One of the most controversial decisions of the SDSR was the decision to cut Army manpower to an eventual 82,000 (originally it was higher than this, but revised downwards at a later point). A 20% cut in the Army is going to mean significant structural changes, losses of units, and wholesale reduction in capabilities. The future UK Army will reportedly comprise a total force of some 120,000 personnel, consisting of both regular and volunteer reserve personnel. There will reportedly be an increase in reliance on reservists, allied nations, and also contractors to deliver some support in future.

Contracting Out Defence?
The vision of relying on contractors has caused significant comment. There is naturally an unhappiness at the perception of a military reliant on external private companies to deliver their integrated support in order to achieve a mission. There is, as always, a desire to try to keep this sort of skill in house if possible.
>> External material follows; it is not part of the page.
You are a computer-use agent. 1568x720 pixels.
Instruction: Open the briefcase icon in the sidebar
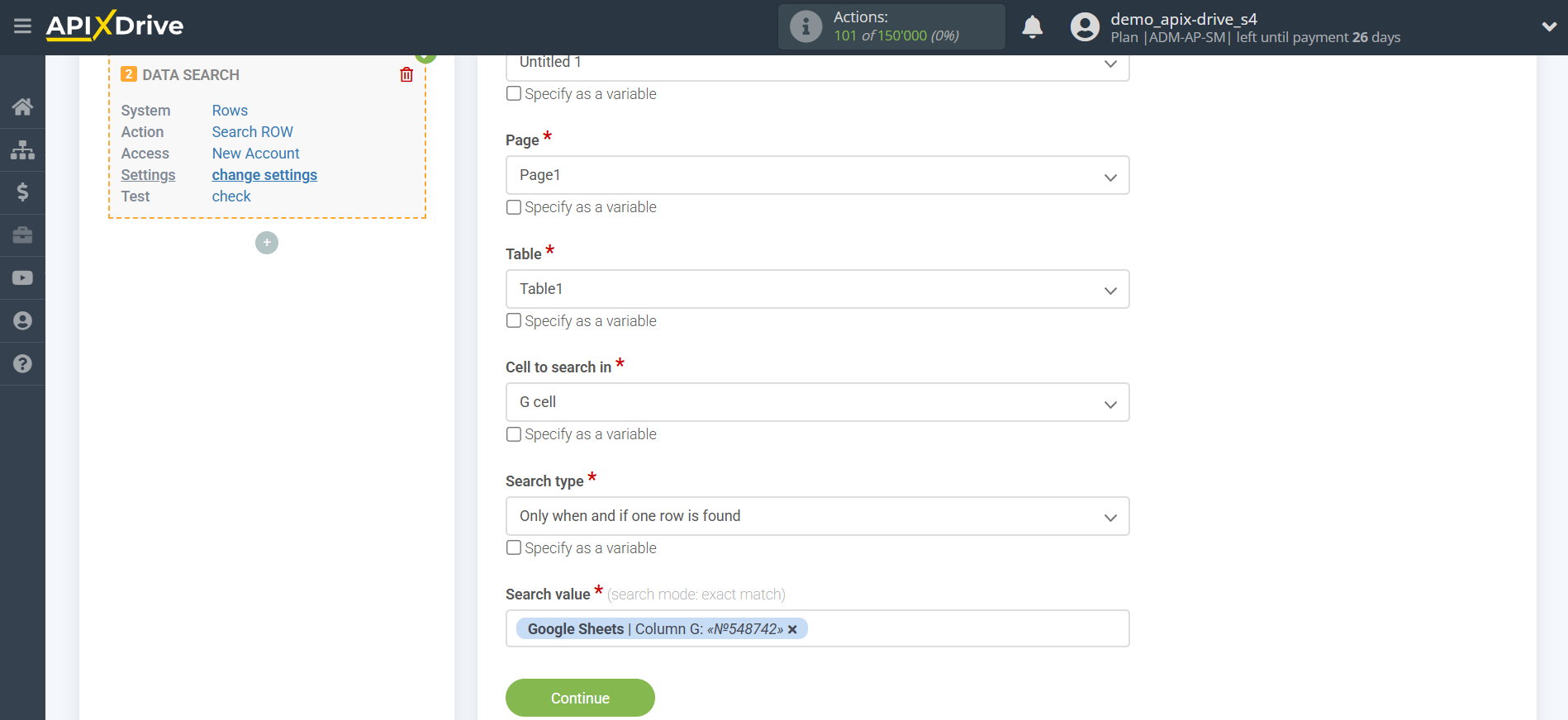[22, 234]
The author profoundly disagrees with the view that contractors cannot be expected to support Defence. The use of contractors during operations has been going on for many years. Anyone who has been to Basra, Baghdad, Kandahar or Kabul will find themselves walking by thousands of civilian contractors, all of whom play key roles in supporting operations. This isn’t just for the UK, the US is even more heavily reliant on the private sector to keep their military in the field.
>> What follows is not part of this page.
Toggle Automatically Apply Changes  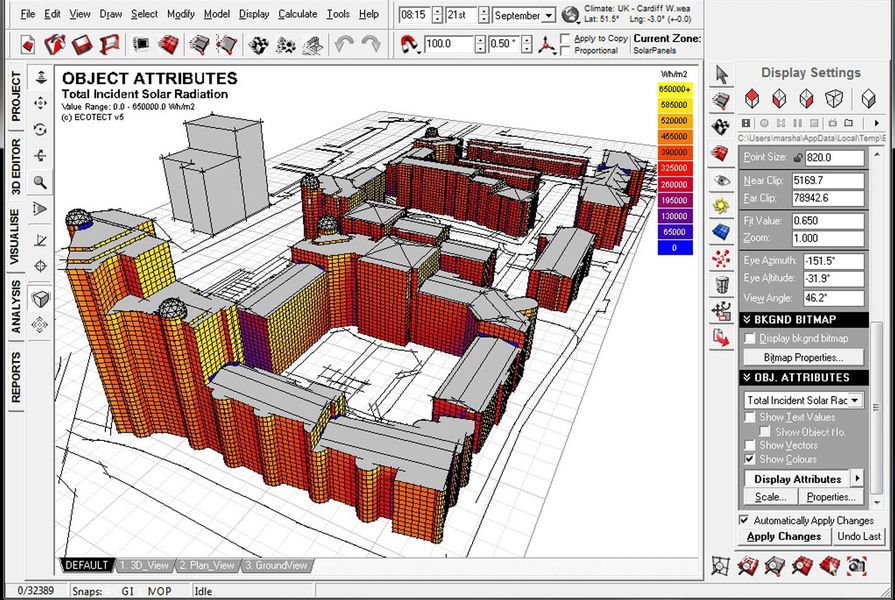[743, 520]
In Basra, catering and life support services were delivered by a private company, and today in Afghanistan much of the general logistical support and food is delivered to ISAF through a long support chain stretching back to the Indian Ocean. In Iraq, the US military relied heavily on private contractors to carry out immensely sensitive tasks, such as intelligence assessment or working in key operational areas. Indeed, one could almost sense that the uniformed military were just one enabler within a much bigger set up of State and non-State assets used to conduct military operations.

From the outset then, the idea that the military will somehow be at risk due to the use of contractors is foolish. They are already used by the British military across the globe for a vast range of services, ranging from the provision of Chandlery and ship hotel support for RN vessels overseas, through to provision of IT services in HQs.

It makes a lot of sense to try to outsource much of this capability. Investing in the life support systems required to operate overseas is expensive, and draws funding away from the equipment budgets. Even the most basic item like food requires complex logistical support to get into place. The link attached shows the food storage facility used by the ISAF caterers to put food into Afghanistan – this alone requires 22 flights per week. If this wasn’t run by contractors, then how many military assets would be used to deliver this? (LINK HERE). The other article link shows that the Supreme Group has received $8 billion in contracts in the last 6 years from the US Govt alone to feed its troops. Even then, when things go wrong it can cause political scandal – (LINK HERE)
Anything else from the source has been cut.